Yeah I hear you. You did right in drawing the boundary in NC and it's a line you should stick to. I didn't and although things are so much better now, I know it was the wrong decision. You don't have to force her to adhere, but just understand that's where you stand.
In mitigation, the contact my W has is for "work" and she tells me she has minimised it as much as possible. This was AFTER 3-4 months of this "OM can be a friend" crap. To me, there was a subtle yet huge shift in her attitude from him being a friend to someone she had to deal with for work. I'm not sure when the turnaround happened but there were sudden outbursts. I particularly remember one day soon after our Retrouvaille weekend where she just told me it wasn't easy for her to accept how wrong / stupid she had been. "Look, he's an [censored], and I know he's an [censored] ok. But if I allow myself to see how much of one he is, the more I have to see myself as a stupid, cheap slut. If you really want me to face that every day and beat myself up for it I will, if it helps your healing, because I'm the wrong one here. But I don't know how long I can take that". And the raw emotion that was said in was very convincing.
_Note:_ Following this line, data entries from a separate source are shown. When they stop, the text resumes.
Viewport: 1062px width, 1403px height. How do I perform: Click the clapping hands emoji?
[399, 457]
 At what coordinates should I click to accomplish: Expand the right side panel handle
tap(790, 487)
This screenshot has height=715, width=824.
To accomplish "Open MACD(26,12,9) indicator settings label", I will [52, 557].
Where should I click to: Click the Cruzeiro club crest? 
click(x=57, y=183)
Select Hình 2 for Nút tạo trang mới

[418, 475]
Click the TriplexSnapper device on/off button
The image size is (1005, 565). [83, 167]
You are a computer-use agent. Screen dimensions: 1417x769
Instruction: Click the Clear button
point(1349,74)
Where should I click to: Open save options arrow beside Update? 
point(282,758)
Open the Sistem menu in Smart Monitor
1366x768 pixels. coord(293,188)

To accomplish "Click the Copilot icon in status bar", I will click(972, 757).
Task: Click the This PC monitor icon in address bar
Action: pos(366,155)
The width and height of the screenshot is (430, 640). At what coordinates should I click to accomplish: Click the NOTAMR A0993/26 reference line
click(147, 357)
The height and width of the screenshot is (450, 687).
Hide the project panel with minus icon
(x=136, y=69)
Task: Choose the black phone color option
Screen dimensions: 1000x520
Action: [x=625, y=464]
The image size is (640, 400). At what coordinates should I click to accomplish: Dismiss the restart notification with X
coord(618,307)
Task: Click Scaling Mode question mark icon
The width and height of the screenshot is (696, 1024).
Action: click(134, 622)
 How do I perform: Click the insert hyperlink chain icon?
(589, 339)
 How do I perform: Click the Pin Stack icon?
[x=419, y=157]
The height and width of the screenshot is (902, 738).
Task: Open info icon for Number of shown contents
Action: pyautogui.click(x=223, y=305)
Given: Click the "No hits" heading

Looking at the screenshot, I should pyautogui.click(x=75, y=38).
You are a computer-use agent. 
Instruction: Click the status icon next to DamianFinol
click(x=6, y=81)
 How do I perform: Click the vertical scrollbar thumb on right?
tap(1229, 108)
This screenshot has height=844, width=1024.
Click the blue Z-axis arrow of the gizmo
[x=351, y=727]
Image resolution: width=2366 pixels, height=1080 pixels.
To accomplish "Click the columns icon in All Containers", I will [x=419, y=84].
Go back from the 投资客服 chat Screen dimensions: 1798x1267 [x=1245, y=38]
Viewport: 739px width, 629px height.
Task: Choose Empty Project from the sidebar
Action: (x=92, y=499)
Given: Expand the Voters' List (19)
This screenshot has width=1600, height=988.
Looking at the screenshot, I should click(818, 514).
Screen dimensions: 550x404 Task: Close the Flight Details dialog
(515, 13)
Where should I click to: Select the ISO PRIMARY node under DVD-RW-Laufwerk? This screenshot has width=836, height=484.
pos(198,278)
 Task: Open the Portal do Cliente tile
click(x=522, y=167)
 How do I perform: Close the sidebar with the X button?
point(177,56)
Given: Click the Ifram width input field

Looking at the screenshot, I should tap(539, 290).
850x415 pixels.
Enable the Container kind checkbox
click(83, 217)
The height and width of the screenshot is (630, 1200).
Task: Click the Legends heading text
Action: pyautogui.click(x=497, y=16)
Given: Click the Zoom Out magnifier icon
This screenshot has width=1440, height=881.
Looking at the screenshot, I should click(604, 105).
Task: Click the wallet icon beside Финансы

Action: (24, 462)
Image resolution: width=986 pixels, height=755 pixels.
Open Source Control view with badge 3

Of course, there will be some here who will point out (and rightly) how that could be so manipulative. And I'm way past the point of taking things at face value and/or just trusting like that. But I think sometimes we LBSs have to take a step back and look at what DBing/GALing etc does to us, and ask "sure, it's supposed to make the WAS want to come back, but where do you draw the line and not push her away when she does seem to take small, tiny, steps back". As you said, it's a freaking delicate balance, and you can't ever lose sight of taking care of yourself.
How much do you know of OM? And is there any possible (not destructive) way you can think of to lessen his contact with your W?
Me 42 W 39 Married: 11 Jan 1998, T: Since 1992 First Bomb: Sep 2007 Confirmed A/OM: 4 Nov 2007 Kids: D10, S5 Reconciled and together again after (alot of) time and heartbreak. 3rd kid, S, born 2 Jan 2010.